So, as those who read this blog regularly know, I was fleeced by Expedia (ultimately it was the airlines who collude with these middlemen): paying my bills today I had the mortification of seeing how much I lost and on top of that what I had to pay for a non-stop ticket direct from the airline.

The price for me of such experiences is such ordeals and the anxiety I experience coming up to travel and stress I experience during (I’m not much on contingencies). Since I was flying British Airways I did note for the first time two planes (one going to the UK and one coming home for me to the US) which had an upstairs and downstairs utterly cut off from one another as far as passengers were concerned. Upstairs was first and business and other levels of super-expensive decent treatment. We downstairs were not permitted to see the disposition of space and service up there. We had some version of business class: it was seats that looked like time capsules facing one another, that came with tables, turned into beds but no room to walk about. Both ways I paid for Economy Plus or Premium, and was not treated abusively. Soon after we were seated, we were offered drinks, amenities in the form of hot towels, newspapers, free films, blankets, eye-covers, two lavatories. Further back the seats were smaller, very uncomfortable they looked for sleeping on night flights or a 7-8 hour day trip.

I have seen this before. What I have not seen is planes where I’d say over half the people were paying the huge prices. When it was time to line up, it took a long-time for “priority” people to be seated. They were more than half the plane. Hitherto recently I have flown airlines like Southwest (where once an obnoxious lead stewardess actually forbid people to use the bathroom for quite a time, and did it as if it were a joke) or Icelandic and thus perhaps been among a preponderance of people flying as cheaply as they could.
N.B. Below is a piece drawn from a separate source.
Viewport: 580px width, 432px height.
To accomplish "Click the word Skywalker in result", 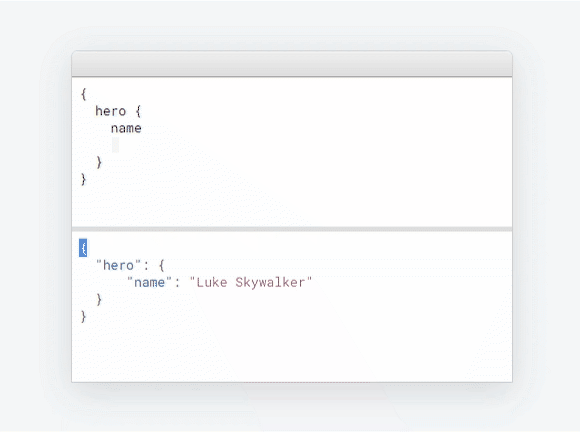I will pyautogui.click(x=270, y=283).
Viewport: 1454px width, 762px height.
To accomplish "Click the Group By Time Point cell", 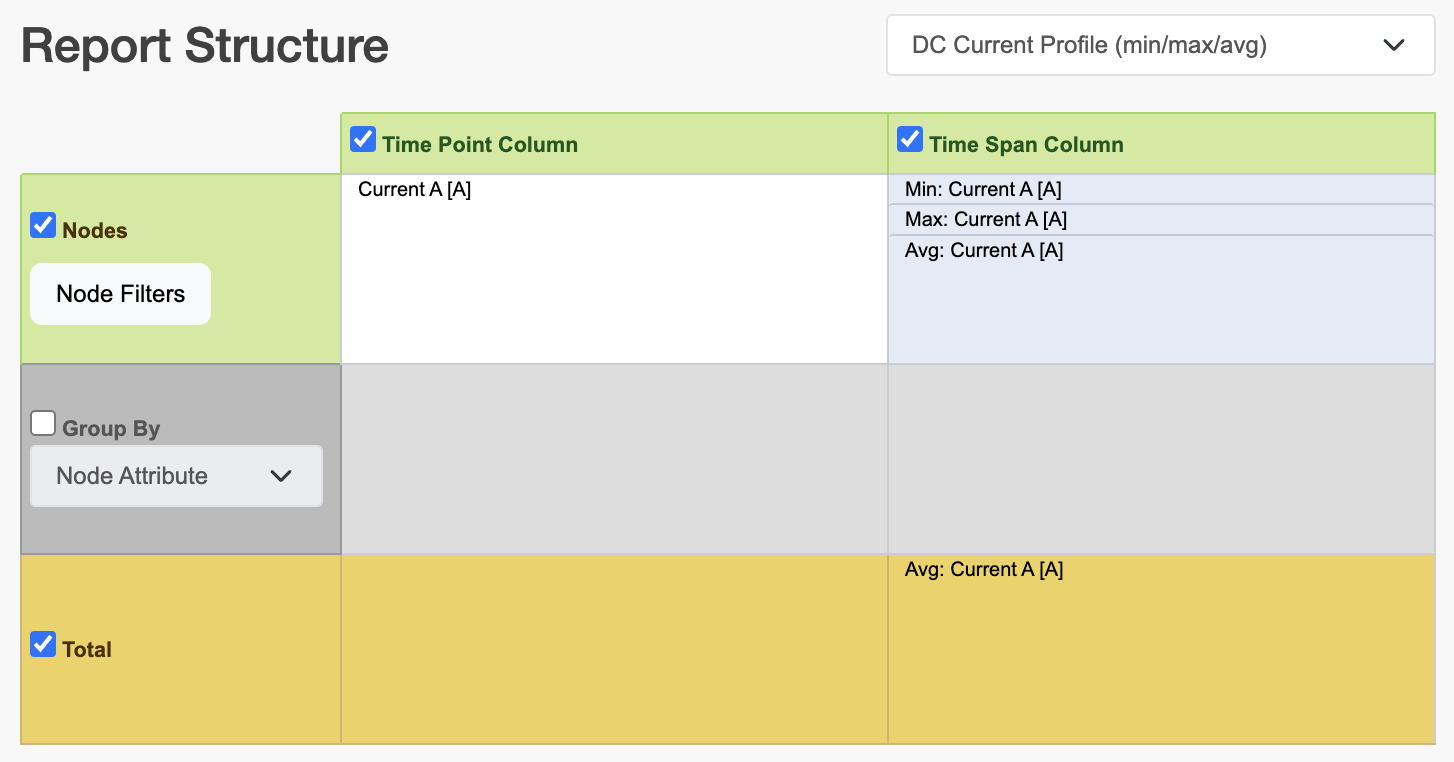I will click(614, 459).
No more or never again and some such words for me. Either I buy a ticket direct, or pay a travel agent, or stay home. Inside the US when it’s feasible, drive, or as a second choice, train or comfortable bus, if there is such a thing in this land of inbuilt humiliations of crowding and long waits while one watches other people sail through– even on the highway due to the way E-Z pass is administered and the way far more lanes are offered to people with E-Z passes than people driving “for free”.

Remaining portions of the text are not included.